Material provided:

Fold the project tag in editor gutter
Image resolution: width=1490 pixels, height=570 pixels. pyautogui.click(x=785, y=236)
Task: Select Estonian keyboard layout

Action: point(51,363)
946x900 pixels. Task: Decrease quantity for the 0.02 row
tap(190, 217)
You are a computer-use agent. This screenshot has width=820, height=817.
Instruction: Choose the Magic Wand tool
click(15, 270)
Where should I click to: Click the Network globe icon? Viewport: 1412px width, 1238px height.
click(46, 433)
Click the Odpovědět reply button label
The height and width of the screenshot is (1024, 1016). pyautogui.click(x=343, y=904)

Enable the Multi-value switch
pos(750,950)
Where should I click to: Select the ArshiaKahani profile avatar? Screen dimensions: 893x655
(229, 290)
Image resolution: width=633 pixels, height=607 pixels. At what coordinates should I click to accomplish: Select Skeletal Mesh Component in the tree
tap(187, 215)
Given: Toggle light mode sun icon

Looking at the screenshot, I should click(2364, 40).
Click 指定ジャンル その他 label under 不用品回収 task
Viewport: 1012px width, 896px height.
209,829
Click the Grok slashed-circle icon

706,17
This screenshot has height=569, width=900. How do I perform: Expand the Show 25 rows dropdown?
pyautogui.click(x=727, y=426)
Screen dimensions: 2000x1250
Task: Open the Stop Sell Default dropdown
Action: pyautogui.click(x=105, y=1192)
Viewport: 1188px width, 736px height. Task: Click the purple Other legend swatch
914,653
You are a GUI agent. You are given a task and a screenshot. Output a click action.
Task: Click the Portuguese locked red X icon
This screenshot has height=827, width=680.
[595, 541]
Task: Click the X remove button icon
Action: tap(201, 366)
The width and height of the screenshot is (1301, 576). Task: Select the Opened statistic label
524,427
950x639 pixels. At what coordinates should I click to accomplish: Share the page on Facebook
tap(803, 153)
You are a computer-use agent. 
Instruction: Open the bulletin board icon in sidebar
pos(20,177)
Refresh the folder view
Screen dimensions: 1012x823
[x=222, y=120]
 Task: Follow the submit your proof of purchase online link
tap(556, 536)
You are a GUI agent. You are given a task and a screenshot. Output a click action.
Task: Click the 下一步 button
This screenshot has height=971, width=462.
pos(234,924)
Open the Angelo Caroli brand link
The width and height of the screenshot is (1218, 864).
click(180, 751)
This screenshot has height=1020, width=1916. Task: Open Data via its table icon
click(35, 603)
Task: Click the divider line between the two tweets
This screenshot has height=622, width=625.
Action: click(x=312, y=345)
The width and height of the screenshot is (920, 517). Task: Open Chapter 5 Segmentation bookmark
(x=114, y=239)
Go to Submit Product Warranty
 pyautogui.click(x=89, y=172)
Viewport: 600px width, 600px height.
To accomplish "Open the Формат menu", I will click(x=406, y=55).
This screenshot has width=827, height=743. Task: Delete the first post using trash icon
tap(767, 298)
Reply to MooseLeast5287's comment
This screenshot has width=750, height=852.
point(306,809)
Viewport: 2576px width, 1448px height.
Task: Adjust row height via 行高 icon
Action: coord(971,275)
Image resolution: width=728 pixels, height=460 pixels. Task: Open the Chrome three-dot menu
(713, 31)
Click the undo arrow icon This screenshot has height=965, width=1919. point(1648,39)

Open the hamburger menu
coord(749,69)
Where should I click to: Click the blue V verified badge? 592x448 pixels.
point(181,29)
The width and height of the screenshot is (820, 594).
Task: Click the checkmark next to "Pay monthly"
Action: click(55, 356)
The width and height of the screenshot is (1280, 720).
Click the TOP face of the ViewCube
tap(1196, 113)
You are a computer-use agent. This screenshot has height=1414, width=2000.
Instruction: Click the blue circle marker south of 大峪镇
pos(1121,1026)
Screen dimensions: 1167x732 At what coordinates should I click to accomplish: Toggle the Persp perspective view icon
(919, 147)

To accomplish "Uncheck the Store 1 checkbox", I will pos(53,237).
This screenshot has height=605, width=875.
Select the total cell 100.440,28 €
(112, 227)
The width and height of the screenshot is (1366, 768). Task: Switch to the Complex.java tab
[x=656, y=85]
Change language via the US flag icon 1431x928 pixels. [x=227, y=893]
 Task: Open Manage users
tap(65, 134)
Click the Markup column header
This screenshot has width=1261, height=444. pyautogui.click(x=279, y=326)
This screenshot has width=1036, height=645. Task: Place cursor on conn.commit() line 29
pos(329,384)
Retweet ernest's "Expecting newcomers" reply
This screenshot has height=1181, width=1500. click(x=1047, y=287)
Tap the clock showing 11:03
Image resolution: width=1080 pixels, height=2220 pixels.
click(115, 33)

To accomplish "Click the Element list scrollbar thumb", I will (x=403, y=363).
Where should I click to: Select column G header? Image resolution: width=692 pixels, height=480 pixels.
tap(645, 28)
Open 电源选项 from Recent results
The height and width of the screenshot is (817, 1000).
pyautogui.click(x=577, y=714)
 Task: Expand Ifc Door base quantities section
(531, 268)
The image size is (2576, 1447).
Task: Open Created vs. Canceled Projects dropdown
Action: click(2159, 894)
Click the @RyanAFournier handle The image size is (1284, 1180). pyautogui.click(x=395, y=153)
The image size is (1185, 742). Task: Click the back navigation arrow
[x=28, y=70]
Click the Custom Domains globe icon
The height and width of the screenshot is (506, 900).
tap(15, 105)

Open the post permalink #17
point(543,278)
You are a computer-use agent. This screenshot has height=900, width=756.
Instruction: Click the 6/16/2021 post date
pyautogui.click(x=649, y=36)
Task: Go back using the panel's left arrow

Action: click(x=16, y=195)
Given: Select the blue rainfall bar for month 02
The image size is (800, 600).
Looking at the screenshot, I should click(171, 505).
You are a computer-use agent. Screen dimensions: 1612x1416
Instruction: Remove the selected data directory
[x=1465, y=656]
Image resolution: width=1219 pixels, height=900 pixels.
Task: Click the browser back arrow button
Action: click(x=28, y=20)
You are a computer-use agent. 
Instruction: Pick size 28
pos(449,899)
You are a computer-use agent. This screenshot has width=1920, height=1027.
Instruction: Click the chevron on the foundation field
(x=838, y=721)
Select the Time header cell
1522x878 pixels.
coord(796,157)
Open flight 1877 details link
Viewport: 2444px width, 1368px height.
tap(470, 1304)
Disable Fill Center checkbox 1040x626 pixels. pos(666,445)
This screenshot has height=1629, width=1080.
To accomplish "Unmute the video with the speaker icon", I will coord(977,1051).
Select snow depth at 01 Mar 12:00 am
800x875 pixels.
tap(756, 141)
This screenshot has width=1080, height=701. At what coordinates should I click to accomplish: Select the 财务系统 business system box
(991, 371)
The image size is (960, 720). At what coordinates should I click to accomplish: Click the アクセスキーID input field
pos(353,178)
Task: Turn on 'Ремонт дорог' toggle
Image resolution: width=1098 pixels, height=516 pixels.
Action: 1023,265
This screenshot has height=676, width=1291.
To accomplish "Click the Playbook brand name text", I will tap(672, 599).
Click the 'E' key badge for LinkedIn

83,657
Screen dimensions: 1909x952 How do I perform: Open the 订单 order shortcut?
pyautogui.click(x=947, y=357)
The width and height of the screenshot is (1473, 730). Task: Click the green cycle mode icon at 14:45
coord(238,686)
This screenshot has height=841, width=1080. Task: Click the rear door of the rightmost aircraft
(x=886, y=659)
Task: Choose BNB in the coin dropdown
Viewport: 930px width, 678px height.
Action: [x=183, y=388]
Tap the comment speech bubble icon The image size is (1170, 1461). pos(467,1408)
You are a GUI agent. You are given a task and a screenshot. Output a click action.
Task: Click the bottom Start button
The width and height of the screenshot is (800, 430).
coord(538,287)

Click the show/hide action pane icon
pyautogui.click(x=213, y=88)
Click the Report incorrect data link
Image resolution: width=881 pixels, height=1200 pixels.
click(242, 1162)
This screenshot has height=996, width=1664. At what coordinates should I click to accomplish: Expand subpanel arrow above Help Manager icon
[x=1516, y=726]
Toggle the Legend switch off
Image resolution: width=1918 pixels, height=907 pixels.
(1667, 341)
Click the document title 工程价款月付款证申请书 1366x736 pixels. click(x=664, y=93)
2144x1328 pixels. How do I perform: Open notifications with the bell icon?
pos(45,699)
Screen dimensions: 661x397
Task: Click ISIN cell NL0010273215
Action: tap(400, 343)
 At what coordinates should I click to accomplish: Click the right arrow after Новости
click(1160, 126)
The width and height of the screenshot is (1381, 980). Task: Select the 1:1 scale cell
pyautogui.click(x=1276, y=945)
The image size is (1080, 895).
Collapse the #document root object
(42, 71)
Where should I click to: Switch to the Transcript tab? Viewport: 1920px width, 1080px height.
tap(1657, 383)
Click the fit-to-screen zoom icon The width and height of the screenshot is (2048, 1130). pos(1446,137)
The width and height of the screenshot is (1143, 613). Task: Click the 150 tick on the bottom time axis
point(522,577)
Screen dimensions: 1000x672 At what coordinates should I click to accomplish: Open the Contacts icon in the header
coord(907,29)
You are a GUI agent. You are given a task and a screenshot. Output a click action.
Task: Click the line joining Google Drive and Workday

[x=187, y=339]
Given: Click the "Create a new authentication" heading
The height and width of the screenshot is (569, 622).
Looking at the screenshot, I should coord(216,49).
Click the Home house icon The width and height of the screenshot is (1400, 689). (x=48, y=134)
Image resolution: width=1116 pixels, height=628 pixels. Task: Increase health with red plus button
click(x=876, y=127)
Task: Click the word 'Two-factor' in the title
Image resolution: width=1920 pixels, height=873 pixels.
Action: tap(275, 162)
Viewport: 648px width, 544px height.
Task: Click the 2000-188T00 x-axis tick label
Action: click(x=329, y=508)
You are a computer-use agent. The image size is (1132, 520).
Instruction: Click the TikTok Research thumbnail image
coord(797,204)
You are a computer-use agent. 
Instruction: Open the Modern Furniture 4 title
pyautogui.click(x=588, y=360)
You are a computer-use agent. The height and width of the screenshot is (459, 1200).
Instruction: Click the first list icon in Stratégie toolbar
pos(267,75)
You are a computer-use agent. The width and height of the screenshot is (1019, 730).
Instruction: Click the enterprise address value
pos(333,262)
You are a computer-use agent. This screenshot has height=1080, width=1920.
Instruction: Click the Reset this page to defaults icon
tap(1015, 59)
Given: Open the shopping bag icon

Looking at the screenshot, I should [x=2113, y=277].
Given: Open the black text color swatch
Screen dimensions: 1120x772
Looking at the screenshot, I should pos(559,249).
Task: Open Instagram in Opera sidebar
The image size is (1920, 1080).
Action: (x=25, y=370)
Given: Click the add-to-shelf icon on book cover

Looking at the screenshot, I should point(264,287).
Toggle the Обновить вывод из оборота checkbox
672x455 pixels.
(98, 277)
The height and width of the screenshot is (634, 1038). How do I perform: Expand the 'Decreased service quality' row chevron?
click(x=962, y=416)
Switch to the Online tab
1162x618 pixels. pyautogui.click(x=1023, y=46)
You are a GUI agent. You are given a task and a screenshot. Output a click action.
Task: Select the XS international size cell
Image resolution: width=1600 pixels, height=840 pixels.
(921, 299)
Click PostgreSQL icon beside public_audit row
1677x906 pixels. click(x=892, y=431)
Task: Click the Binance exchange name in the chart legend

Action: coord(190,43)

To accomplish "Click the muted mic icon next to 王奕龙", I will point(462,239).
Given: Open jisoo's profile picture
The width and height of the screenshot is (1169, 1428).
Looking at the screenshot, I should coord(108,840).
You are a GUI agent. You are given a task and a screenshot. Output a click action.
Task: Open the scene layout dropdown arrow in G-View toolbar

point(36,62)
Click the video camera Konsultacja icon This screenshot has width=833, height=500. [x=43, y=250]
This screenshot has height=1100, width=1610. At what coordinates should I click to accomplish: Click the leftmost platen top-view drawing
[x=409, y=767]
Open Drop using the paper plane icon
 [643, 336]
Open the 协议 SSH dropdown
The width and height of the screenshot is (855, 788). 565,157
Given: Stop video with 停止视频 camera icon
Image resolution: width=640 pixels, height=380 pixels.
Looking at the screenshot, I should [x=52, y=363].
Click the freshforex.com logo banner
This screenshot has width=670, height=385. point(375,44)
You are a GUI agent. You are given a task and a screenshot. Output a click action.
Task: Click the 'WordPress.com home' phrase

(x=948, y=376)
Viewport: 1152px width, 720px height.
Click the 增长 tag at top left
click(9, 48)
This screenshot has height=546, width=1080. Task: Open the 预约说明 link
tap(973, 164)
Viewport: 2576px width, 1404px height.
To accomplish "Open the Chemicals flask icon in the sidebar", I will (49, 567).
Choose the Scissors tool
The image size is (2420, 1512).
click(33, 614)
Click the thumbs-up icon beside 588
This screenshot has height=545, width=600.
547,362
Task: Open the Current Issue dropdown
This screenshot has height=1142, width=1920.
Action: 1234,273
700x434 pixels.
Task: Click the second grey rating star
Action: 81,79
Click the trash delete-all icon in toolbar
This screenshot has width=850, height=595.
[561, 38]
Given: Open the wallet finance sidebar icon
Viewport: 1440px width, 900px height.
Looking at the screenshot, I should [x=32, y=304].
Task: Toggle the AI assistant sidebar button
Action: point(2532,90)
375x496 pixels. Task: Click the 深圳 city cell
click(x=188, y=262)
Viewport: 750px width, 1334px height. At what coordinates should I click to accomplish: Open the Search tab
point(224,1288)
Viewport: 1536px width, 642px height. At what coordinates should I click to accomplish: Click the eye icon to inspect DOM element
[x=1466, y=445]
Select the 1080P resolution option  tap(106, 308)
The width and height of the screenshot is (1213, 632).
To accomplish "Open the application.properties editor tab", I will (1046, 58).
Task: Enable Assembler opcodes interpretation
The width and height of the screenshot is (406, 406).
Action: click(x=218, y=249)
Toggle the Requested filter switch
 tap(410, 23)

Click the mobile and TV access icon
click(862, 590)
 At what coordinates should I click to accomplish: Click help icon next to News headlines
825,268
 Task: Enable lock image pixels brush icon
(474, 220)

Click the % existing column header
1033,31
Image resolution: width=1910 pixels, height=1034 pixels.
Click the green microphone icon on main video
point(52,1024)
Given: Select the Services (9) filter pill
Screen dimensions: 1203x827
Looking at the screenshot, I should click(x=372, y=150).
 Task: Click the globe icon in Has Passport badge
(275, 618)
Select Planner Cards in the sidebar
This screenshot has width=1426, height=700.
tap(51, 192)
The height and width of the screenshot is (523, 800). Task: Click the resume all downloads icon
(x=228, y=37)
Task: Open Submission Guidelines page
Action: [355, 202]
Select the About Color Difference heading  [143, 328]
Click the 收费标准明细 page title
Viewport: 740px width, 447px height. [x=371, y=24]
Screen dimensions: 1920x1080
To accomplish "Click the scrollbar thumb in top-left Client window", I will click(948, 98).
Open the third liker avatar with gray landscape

Exercise aim: Rewrite everything from the line containing "Select the About" down to the last line of the entries as a JSON list of strings, one string per line, with blank lines left out.

Answer in full:
[
  "Select the About Color Difference heading  [143, 328]",
  "Click the 收费标准明细 page title",
  "Viewport: 740px width, 447px height. [x=371, y=24]",
  "Screen dimensions: 1920x1080",
  "To accomplish \"Click the scrollbar thumb in top-left Client window\", I will click(948, 98).",
  "Open the third liker avatar with gray landscape"
]